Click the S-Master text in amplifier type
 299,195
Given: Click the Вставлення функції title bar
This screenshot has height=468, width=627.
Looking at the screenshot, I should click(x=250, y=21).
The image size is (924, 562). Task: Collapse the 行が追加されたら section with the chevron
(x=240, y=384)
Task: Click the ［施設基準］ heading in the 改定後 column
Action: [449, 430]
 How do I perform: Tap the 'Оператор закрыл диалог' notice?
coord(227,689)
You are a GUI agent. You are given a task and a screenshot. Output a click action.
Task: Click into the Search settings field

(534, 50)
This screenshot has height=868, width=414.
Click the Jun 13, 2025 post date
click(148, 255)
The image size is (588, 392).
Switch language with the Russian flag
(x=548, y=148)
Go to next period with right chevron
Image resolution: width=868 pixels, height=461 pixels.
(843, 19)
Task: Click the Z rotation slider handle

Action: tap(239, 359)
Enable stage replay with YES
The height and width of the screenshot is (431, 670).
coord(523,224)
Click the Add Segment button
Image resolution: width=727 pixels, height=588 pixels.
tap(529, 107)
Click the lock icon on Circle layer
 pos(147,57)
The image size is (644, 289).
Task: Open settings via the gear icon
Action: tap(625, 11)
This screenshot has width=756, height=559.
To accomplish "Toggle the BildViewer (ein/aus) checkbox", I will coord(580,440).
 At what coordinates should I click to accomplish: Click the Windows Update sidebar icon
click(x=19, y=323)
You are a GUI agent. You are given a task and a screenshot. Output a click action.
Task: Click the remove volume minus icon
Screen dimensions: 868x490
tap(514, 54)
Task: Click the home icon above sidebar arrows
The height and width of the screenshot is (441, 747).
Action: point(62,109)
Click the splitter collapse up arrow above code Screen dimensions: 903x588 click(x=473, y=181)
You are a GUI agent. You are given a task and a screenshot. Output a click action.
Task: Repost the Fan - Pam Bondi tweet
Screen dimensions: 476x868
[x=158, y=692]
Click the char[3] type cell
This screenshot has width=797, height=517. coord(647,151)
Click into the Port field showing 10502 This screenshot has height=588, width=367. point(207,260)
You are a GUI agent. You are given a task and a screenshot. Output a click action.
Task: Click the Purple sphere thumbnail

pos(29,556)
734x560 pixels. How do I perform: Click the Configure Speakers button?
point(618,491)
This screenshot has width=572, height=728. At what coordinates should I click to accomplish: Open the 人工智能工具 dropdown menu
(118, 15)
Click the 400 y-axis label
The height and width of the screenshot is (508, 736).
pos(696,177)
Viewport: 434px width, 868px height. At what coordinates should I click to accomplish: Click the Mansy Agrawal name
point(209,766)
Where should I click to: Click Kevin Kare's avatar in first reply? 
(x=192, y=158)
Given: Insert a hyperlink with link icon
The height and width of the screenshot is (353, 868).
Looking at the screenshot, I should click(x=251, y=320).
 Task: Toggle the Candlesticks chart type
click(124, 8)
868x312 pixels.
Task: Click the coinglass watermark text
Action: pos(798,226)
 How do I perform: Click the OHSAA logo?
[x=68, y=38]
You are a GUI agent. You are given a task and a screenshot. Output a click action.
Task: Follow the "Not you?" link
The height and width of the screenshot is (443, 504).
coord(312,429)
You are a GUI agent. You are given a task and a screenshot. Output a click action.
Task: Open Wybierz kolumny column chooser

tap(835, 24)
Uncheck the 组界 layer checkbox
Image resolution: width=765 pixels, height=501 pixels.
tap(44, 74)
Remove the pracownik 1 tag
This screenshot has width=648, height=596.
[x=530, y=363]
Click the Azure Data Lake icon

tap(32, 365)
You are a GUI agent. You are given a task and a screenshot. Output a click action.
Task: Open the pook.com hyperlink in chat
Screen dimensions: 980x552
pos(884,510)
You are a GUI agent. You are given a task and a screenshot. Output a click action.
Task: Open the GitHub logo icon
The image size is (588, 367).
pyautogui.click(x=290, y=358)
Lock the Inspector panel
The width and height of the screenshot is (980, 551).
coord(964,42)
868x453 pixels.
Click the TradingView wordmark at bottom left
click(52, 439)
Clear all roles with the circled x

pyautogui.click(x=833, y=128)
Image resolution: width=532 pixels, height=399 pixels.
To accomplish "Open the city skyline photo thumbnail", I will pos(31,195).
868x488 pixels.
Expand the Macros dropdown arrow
————
## What is needed
Each line from the start of the listing above through the line containing "This screenshot has height=868, width=414." should be copied exactly, please, with no other lines added.

## Written answer
Click the S-Master text in amplifier type
 299,195
Given: Click the Вставлення функції title bar
This screenshot has height=468, width=627.
Looking at the screenshot, I should click(x=250, y=21).
The image size is (924, 562). Task: Collapse the 行が追加されたら section with the chevron
(x=240, y=384)
Task: Click the ［施設基準］ heading in the 改定後 column
Action: [449, 430]
 How do I perform: Tap the 'Оператор закрыл диалог' notice?
coord(227,689)
You are a GUI agent. You are given a task and a screenshot. Output a click action.
Task: Click into the Search settings field

(534, 50)
This screenshot has height=868, width=414.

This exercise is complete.